All of lore.kernel.org
 help / color / mirror / Atom feed
From: Ingo Molnar <mingo@elte.hu>
To: Guillaume Chazarain <guichaz@yahoo.fr>
Cc: mingo@redhat.com, David Dillow <dillowda@ornl.gov>,
	linux-kernel@vger.kernel.org, linux-btrace@vger.kernel.org,
	tglx@linutronix.de, Jens Axboe <jens.axboe@oracle.com>,
	nigel@suspend2.net
Subject: Re: CONFIG_NO_HZ breaks blktrace timestamps
Date: Fri, 11 Jan 2008 10:55:34 +0000	[thread overview]
Message-ID: <20080111105534.GC1589@elte.hu> (raw)
In-Reply-To: <20080111114132.084036f2@cheypa.inria.fr>


* Guillaume Chazarain <guichaz@yahoo.fr> wrote:

> David Dillow <dillowda@ornl.gov> wrote:
> 
> > Patched kernel, nohz=off:
> >   .clock_underflows              : 213887
> 
> A little bit of warning about these patches, they are WIP, that's why 
> I did not send them earlier. It regress nohz=off.

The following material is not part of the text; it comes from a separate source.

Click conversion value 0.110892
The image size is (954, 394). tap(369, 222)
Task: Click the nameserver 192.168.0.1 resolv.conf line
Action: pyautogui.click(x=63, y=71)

ok. I have applied all but this one:

> A bit of context: these patches aim at making sure cpu_clock() on my
> laptop (cpufreq enabled) never overflows/underflows/warps with
> CONFIG_NOHZ enabled. With these patches, I have a few hundreds
> overflows and underflows during early bootup, and then nothing :-)

cool :-)

> >     sched: Fix rq->clock overflows detection with CONFIG_NO_HZ
> 
> I think this one is the most important for David, but unfortunately it
> has some problems.
> 
> > +static inline u64 max_skipped_ticks(struct rq *rq)
> > +{
> > +	return nohz_on(cpu_of(rq)) ? jiffies - rq->last_tick_seen + 2 : 1;
> > +}
> 
> Here, I initially wrote rq->last_tick_seen + 1 but experiments showed
> that +2 was needed as I really saw deltas of 2 milliseconds.
> 
> These patches have two objectives:
>  - taking into account that jiffies are not always incremented by 1
> thanks to nohz
>  - as the tick is stopped and restarted it may not tick at the exact
> expected moment, so allow a window of 1 jiffie. If the tick occurs
> during the right jiffy, we know the TSC is more precise than the tick
> so don't correct the clock.

i think it's much simpler to do what i have below. Could you try it on 
your box? Or if it is using ACPI idle - in that case the callbacks 
should already be there and there should be no need for further fixups.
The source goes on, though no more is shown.